Whoever traded at 6:50 a.m. made a fortune.

The timing was either extraordinarily lucky or something else entirely. And it wasn’t an isolated incident.

The Pattern

On Polymarket, the blockchain-based prediction platform, a single trader has won nearly $1 million since 2024 betting on U.S. and Israeli military actions against Iran. According to an analysis by Bubblemaps, a blockchain analytics firm, this anonymous bettor won 93% of their wagers exceeding $10,000 — all on unannounced military operations.

The pattern is striking. Hours before Israeli strikes on Iran in October 2024. Hours before U.S. airstrikes on Iranian nuclear facilities in June 2025. Hours before the joint U.S.-Israeli operation that launched the current war in February.

“All of this is strong signaling of insider activity,” Bubblemaps CEO Nick Vaiman told CNN. “This is pretty suspicious in my book.”

Over the weekend, eight newly created Polymarket accounts bet nearly $70,000 on a U.S.-Iran ceasefire before March 31. They stand to collect $820,000 if the deal materializes. The accounts were created around March 21 — the same timeframe when Trump’s rhetoric shifted from escalation to “winding down.”

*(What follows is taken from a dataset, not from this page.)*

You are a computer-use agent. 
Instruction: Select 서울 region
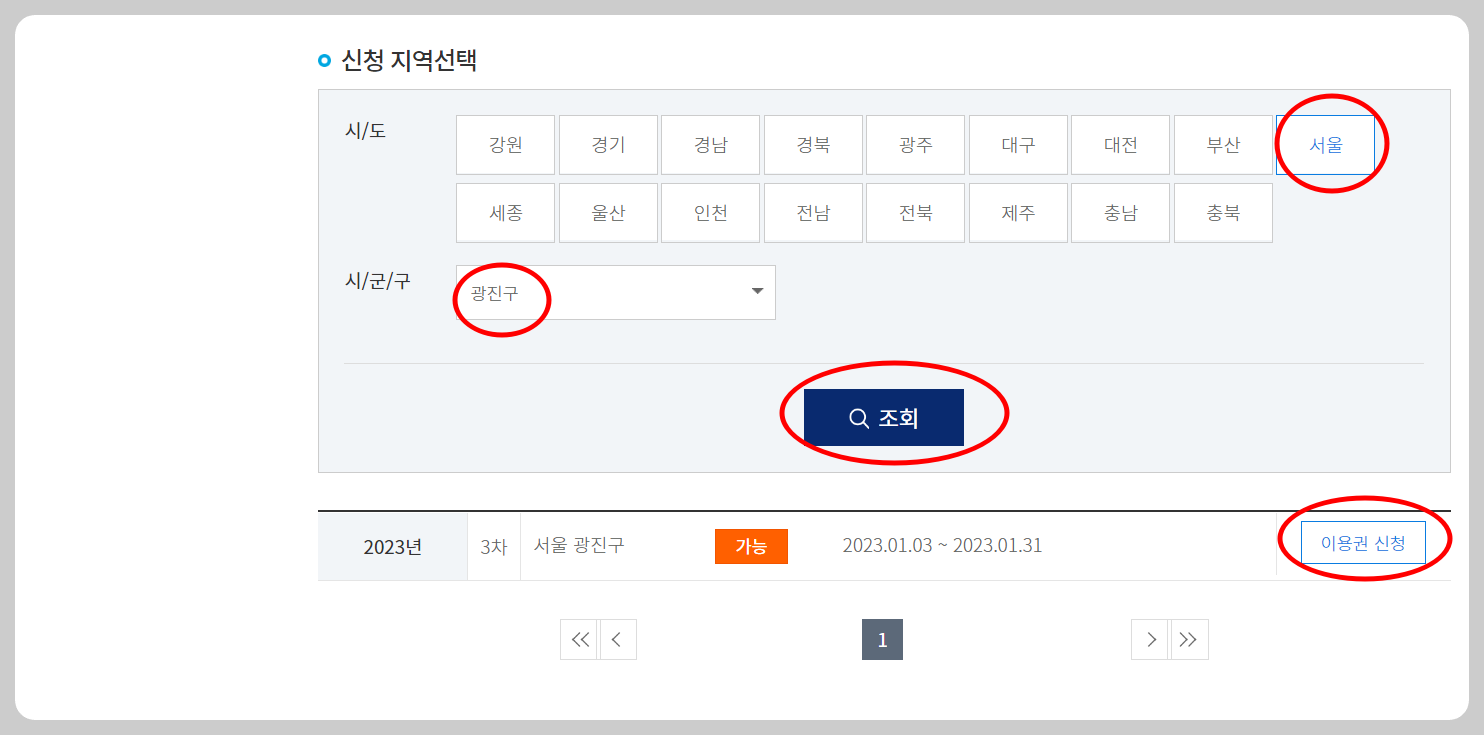[1325, 145]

Ben Yorke, a cryptocurrency researcher, said the wallet activity suggests either a large investor masking their position or outright insider trading. “When you see wallet-splitting and deliberate attempts to obfuscate identity,” he told The Guardian, “it’s one of two scenarios.”

The Rules Catch-Up

On Monday, both Polymarket and Kalshi — its regulated competitor — announced new insider trading rules.

Polymarket banned trades based on confidential information, trades based on illegal tips, and participation by anyone in “a position of authority or influence” over an event’s outcome. Kalshi rolled out what it calls “primitive political screening” — technological guardrails to preemptively block politicians and athletes from betting on their own events.

“These rule enhancements make our expectations abundantly clear,” said Polymarket chief legal officer Neal Kumar.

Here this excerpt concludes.